ATHENS, Ga. — Georgia athletic director Josh Brooks is worried that in a few weeks college football coaches and players will make an important decision with incomplete information: the status of the NCAA’s redshirt rule.

Right now, football players who appear in a fifth game lose one of their four seasons of eligibility. Those who appear in four games or fewer can use their one redshirt season. But a lawsuit filed earlier this week is asking the NCAA to get rid of the redshirt rule and allow football players to appear in five full seasons over five years in school.

The concept has been bandied about by coaches and administrators, but no official action has been taken. Now that the lawsuit has been filed, Brooks is hoping the NCAA issues guidance in the next few weeks, before teams and players have to start making those redshirt decisions. Making a permanent decision on the rule probably isn’t possible that quickly, but Brooks hopes the NCAA can say whether a retroactive decision that includes the 2025 season is “on the table.”

“My ask right now is just give us clarity that it’s going to be an agenda item or not, because if it really is taken off the table, then we can at least tell those individuals that there won’t be (a rule change for this year),” Brooks said Friday. “But the unknown creates the fear and the rumors, and that’s where, if we knew it was or was not on table, we could at least address that. Because right now, we don’t even know if it’s going to be on the table.”

Earlier this week, 10 current and former college athletes filed a class-action lawsuit over the redshirt rule, arguing that allowing athletes only four seasons of participation was an unfair limit on their ability to earn money while in college. The lawsuit doesn’t ask for eligibility rules to be completely thrown out, only that the redshirt rule be thrown out and players be allowed to play a full five seasons.

Vanderbilt linebacker Langston Patterson and defensive lineman Issa Ouattara were among the plaintiffs in the suit, which was filed in U.S. District Court in Nashville.

After years of losing lawsuits, the NCAA has been on a better run with eligibility lawsuits, including one earlier this year in which Tennessee basketball player Zakai Zeigler sought a fifth year. In that case, Zeigler had played what amounted to four full seasons, never fewer than 30 games in each.

The case filed Tuesday is purely about the redshirt rule. But it would have allowed someone like Zeigler to play a fifth full year. Coaches have spoken out in favor of it. Brooks and his boss, Georgia president Jere Morehead, also appeared open to it, but their focus was more on the timing of a decision.

“We’ve got to have clarity on that, because across the country there’ll be a ton of programs with individuals who are playing four games,” Brooks said.

CFP and NCAA Tournament expansion

Morehead is one of the SEC’s longest-tenured presidents and has long been active in athletics. He also defers to SEC commissioner Greg Sankey on decisions. But when it comes to expansion of the postseason – not only in football but men’s basketball – the Georgia president is personally wary.

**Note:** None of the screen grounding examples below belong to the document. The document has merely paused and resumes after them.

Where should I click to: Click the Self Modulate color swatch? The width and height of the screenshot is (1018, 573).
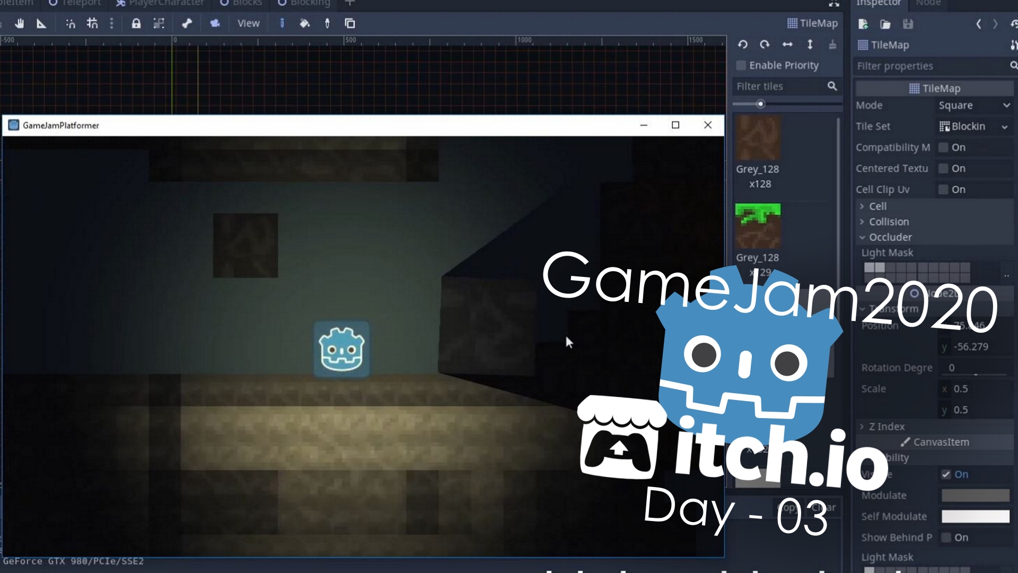pyautogui.click(x=975, y=516)
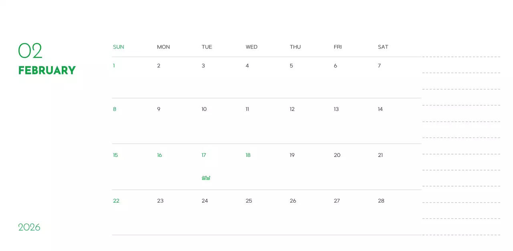Select Sunday February 1

point(114,66)
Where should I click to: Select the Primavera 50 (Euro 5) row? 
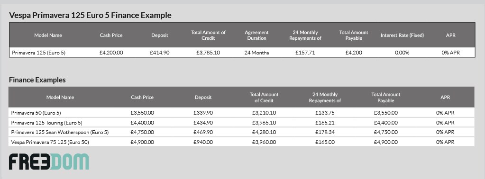coord(241,113)
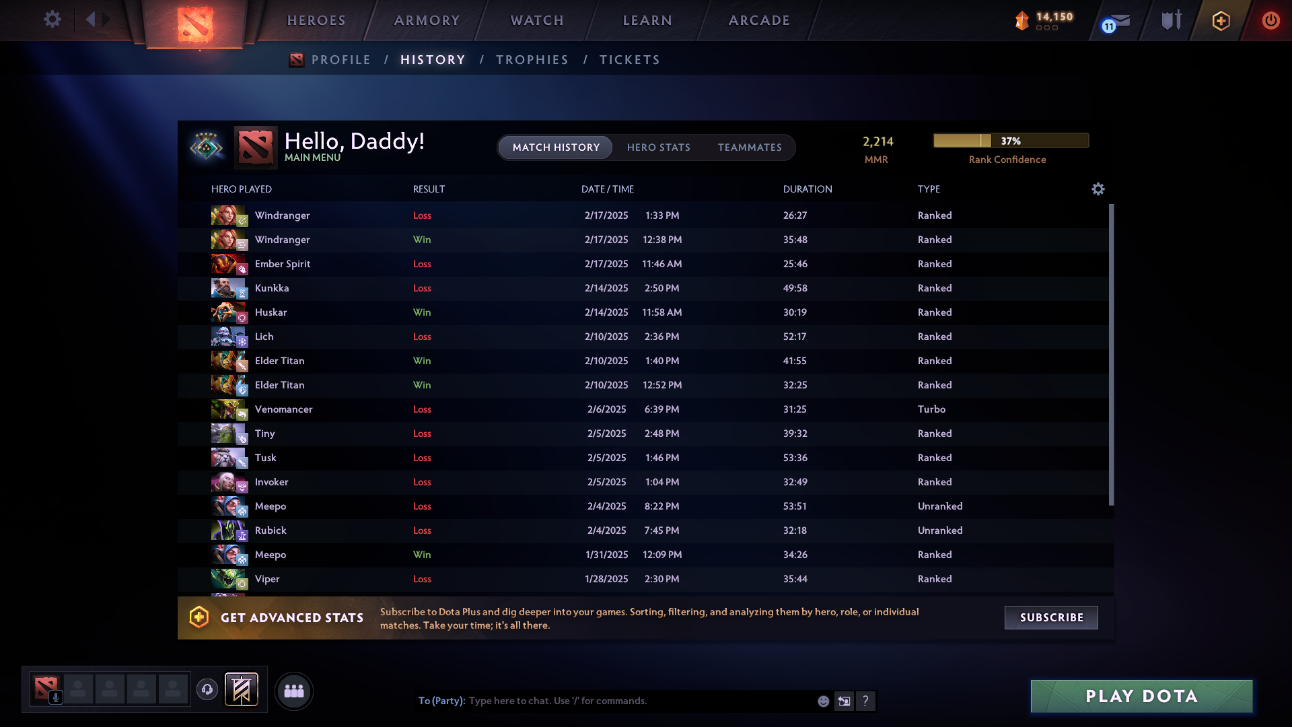Click the Subscribe button
Image resolution: width=1292 pixels, height=727 pixels.
(x=1051, y=617)
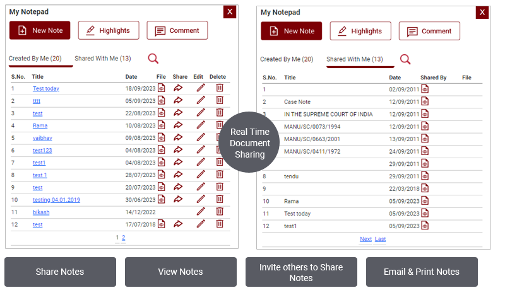
Task: Select 'Created By Me (20)' tab in right panel
Action: tap(287, 59)
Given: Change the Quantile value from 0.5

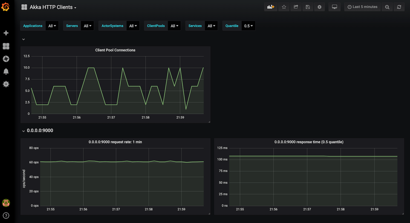Looking at the screenshot, I should (248, 26).
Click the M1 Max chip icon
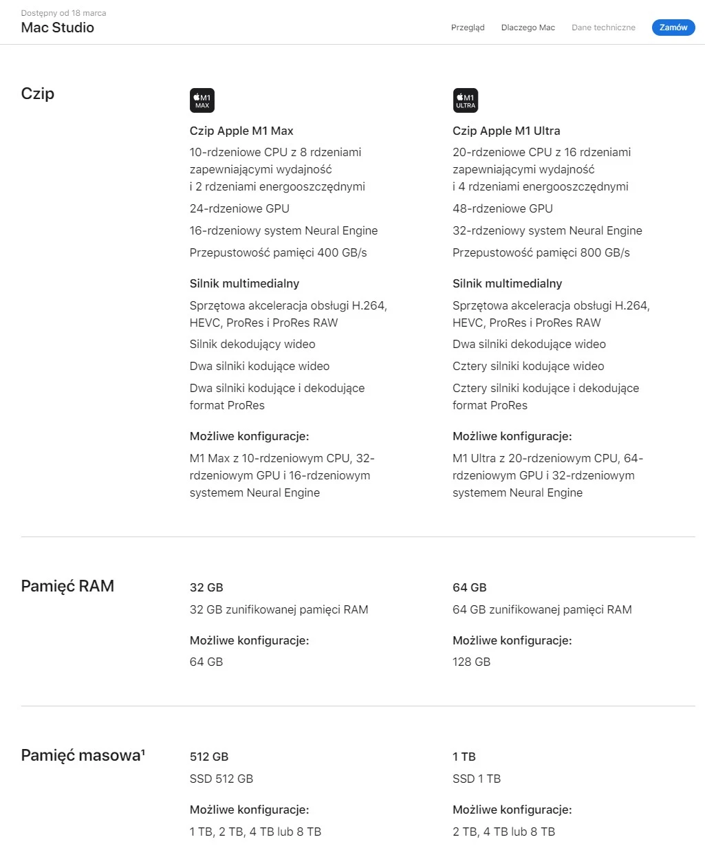The image size is (705, 857). tap(202, 100)
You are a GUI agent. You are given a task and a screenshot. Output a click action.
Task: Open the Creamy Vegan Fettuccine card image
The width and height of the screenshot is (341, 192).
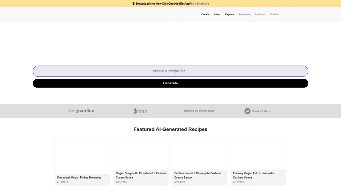pos(258,153)
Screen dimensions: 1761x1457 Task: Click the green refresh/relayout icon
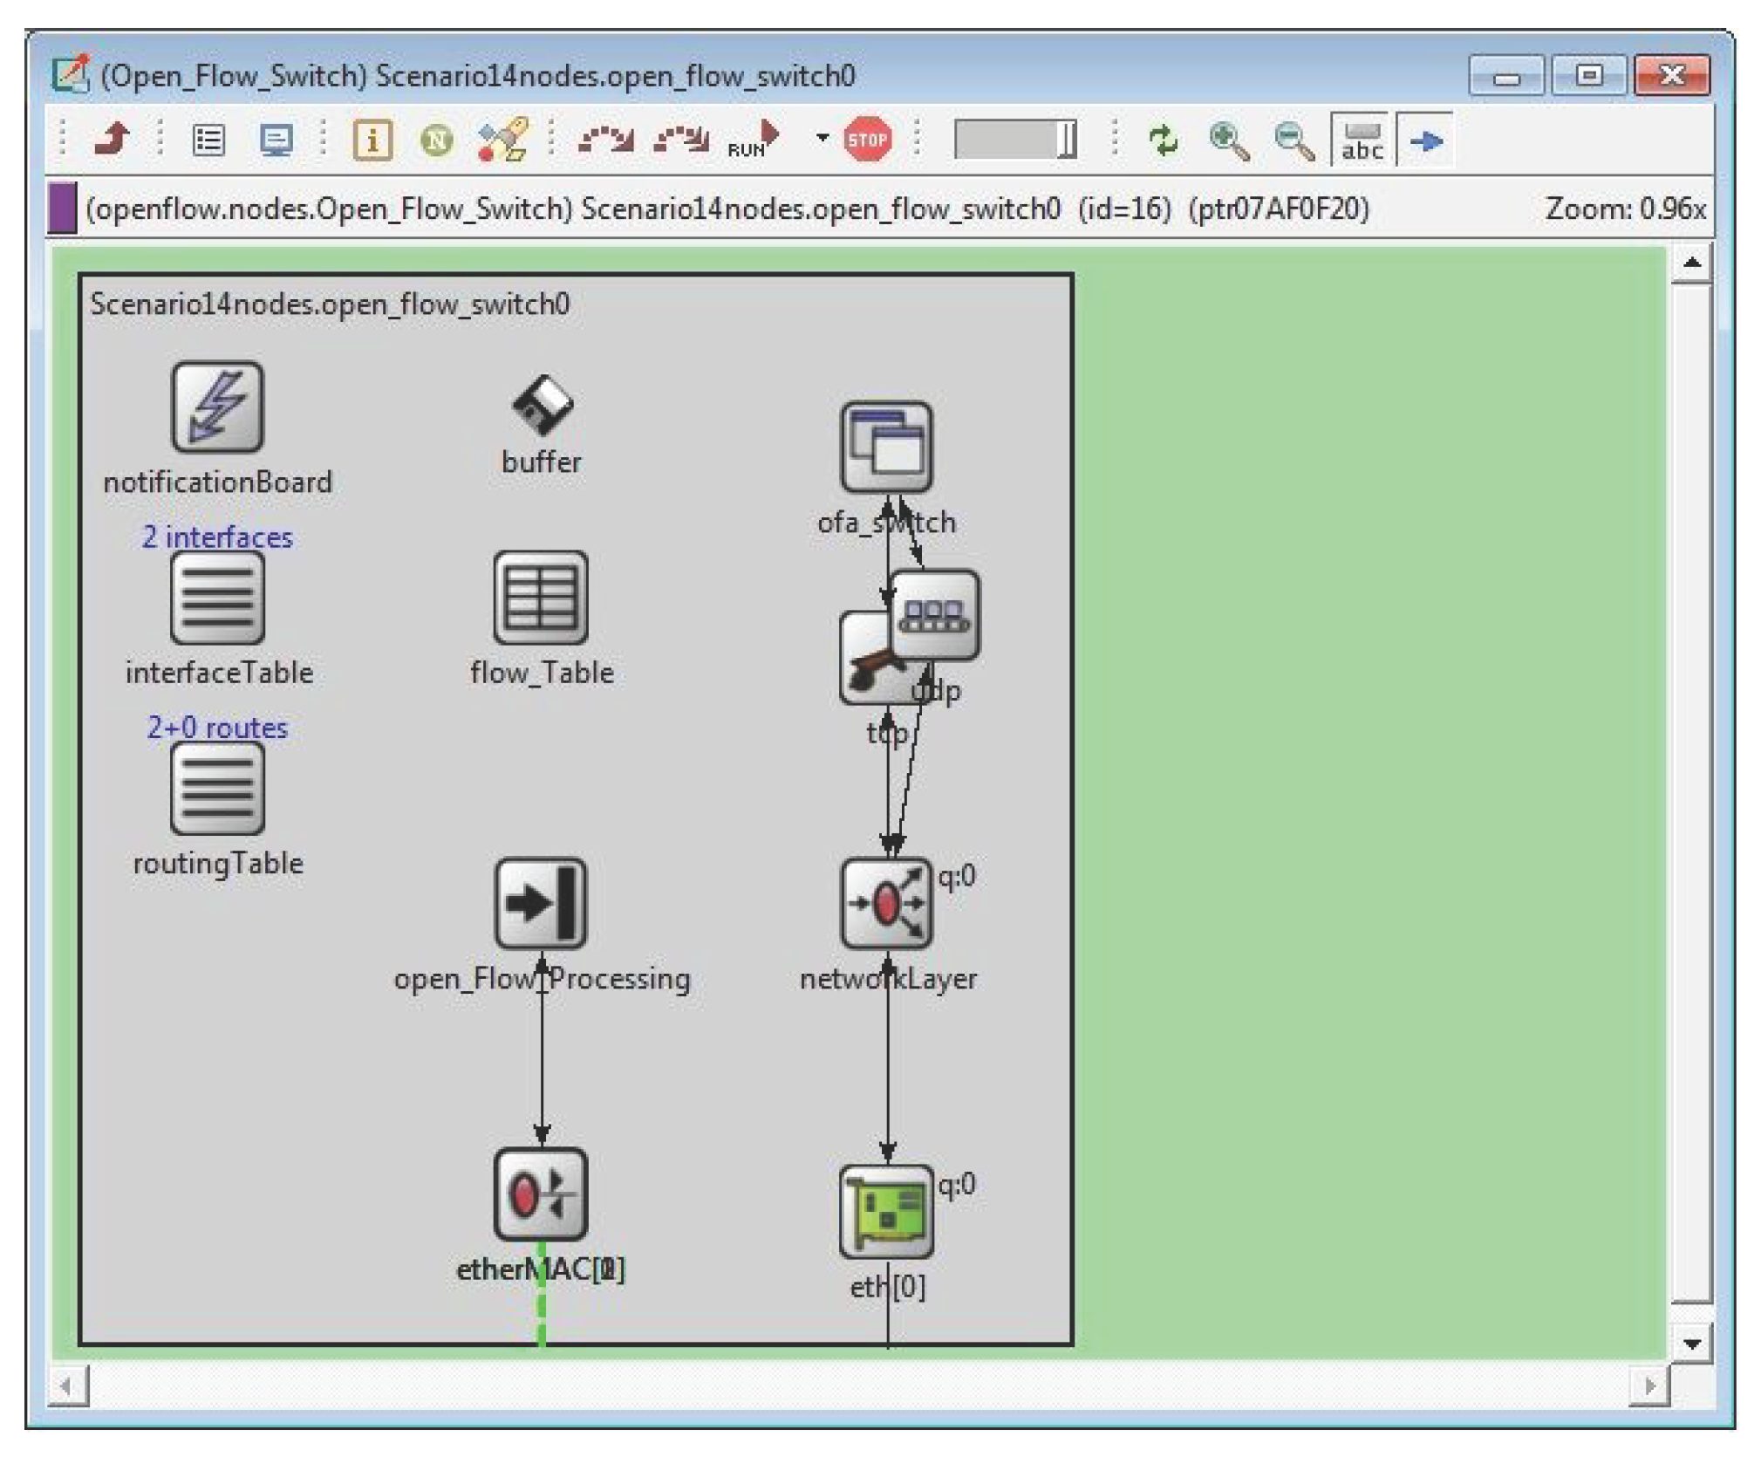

In football, Morehead is fine with expanding to 16 teams, which has been the SEC’s preference in the ongoing format discussions among the Football Bowl subdivision conference commissioners and Notre Dame. But he sounded skeptical on the Big Ten’s proposals to expand it beyond that, to 24 or 28.

“I don’t want the Playoff to get too large, to where it doesn’t matter about the regular season,” Morehead said. “I think it’s important now that these are all big games when we play some of the opponents on our schedule,” Morehead said. “But I don’t have any really strong opinions about going from 12 to 16. I don’t think that’s going to fundamentally change anything.”

In basketball, the NCAA Tournament is remaining at 68 for now, with many administrators and coaches pushing for it to go well beyond that. Morehead, however, likes it where it is.

“Sixty-eight’s a lot of teams. I think it’s worked great,” he said. “Now is it going to change the world if it goes to 72, probably not. So I don’t have a strong opinion on it.”

Nine-game SEC schedule impact

Brooks said he’s already had discussions with some of Georgia’s future nonconference opponents in the two weeks since the SEC announced it was going to nine games. Georgia now has 11 power-conference games scheduled for 2026: the annual Georgia Tech rivalry plus the start of a home-and-home with Louisville. Asked if the Bulldogs will play those 11 games, next year and in future years, Brooks indicated the school will approach the schedule on a year-by-year basis, indicating the amount of home games each year will matter most.

“We’re working through that right now, and lot of that’s going to be determined as we learn when and where our schedule is going to be,” Brooks said. We’ve had some initial conversations (with future nonconference opponents) and we’re seeing what’s possible right now.”